My "Pro Bono Requirement" Experience

I have completed my pro bono requirement through my work with the Juvenile Innocence and Fair Sentencing Clinic (JIFS). Within the clinic, my work was focused on servicing the needs of my real-life clients in their various stages of litigation. For one of my clients, my time has been working on issues relating to her innocence petition and preparing to file a very large brief with the court hopefully by the end of the semester. For another client, I spent most of the previous semester working to get him resentenced from “life without parole” to a parole-eligible sentence. In January of this year, we were successful at doing just that. With my final client, my work has focused on getting his case re-heard by the California Court of Appeal. Through a brief filed with the California Supreme Court, we were successful at getting his case remanded back to the appellate level for further review. Hopefully we will be in court arguing on his behalf before the end of the summer.

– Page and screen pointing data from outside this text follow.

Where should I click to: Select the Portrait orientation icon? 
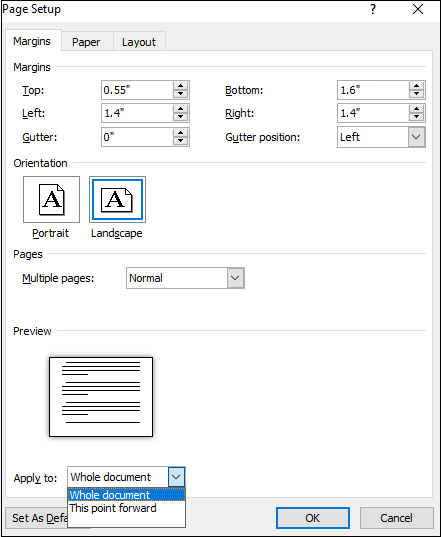click(51, 199)
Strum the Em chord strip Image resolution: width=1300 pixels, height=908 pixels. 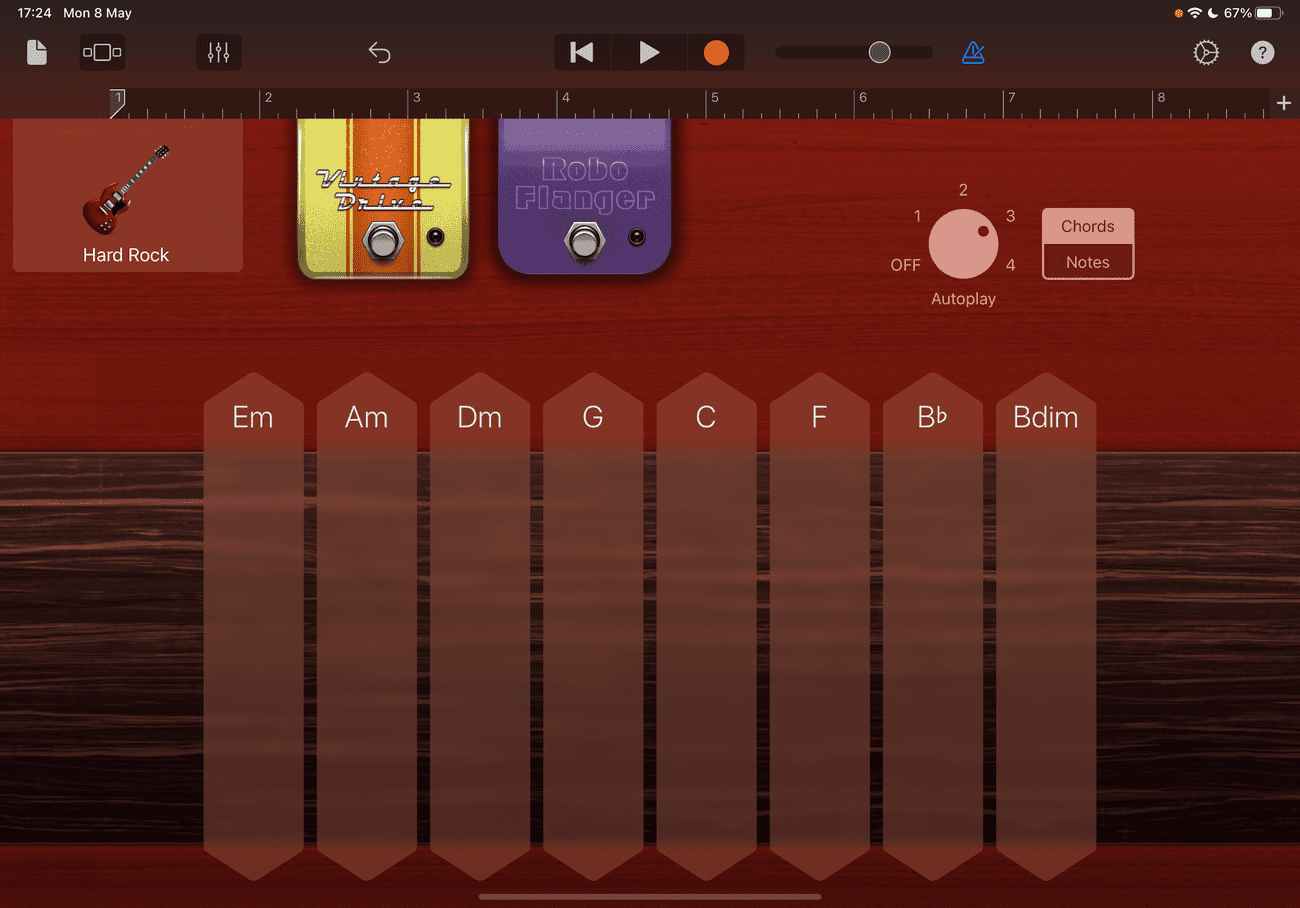click(253, 600)
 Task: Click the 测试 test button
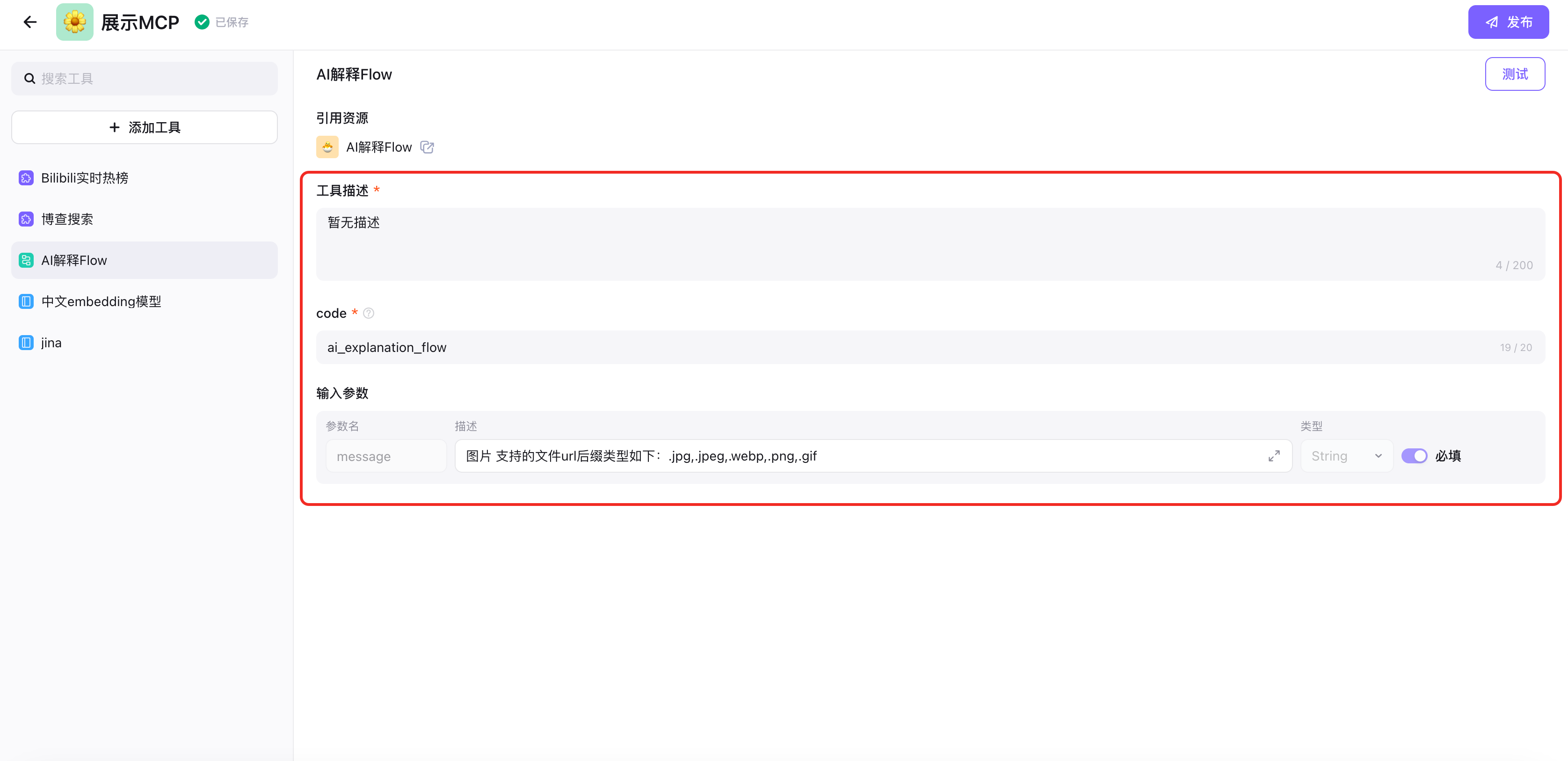coord(1514,74)
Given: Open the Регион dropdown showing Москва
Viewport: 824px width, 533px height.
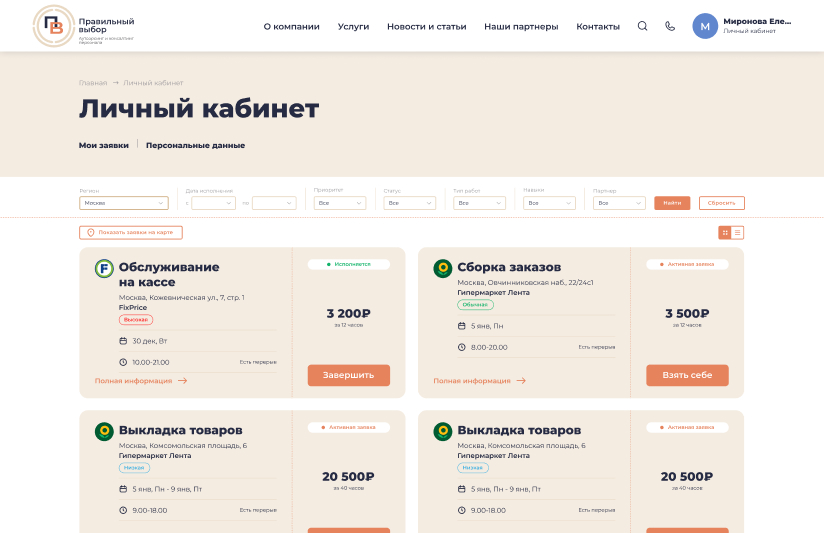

Overall, these experiences have been immensely valuable. Working on cases like these have drastically improved my legal writing skills and have prepared me to litigate on my own and with partners going forward. I learned how important it is to prepare your materials early, to get feedback, and the importance of working on multiple drafts until your work is as perfect as it can be. I also learned the value in collaboration in the legal world. People will always bring different skills and strengths to the table, and knowing how to leverage those strengths is key to personal success. Collaboration has also taught me how to put forward my best work and to be open to constructive feedback. There’s no use in spending your law school years defending your flaws and inexperience. It’s perfectly reasonable that you need these years to hone your craft, and your student partners and professors understand that. It’s good to put yourself out there and do “real work” early on because by the time you’re at a law firm earning a salary, you probably want to have those first few kinks worked out.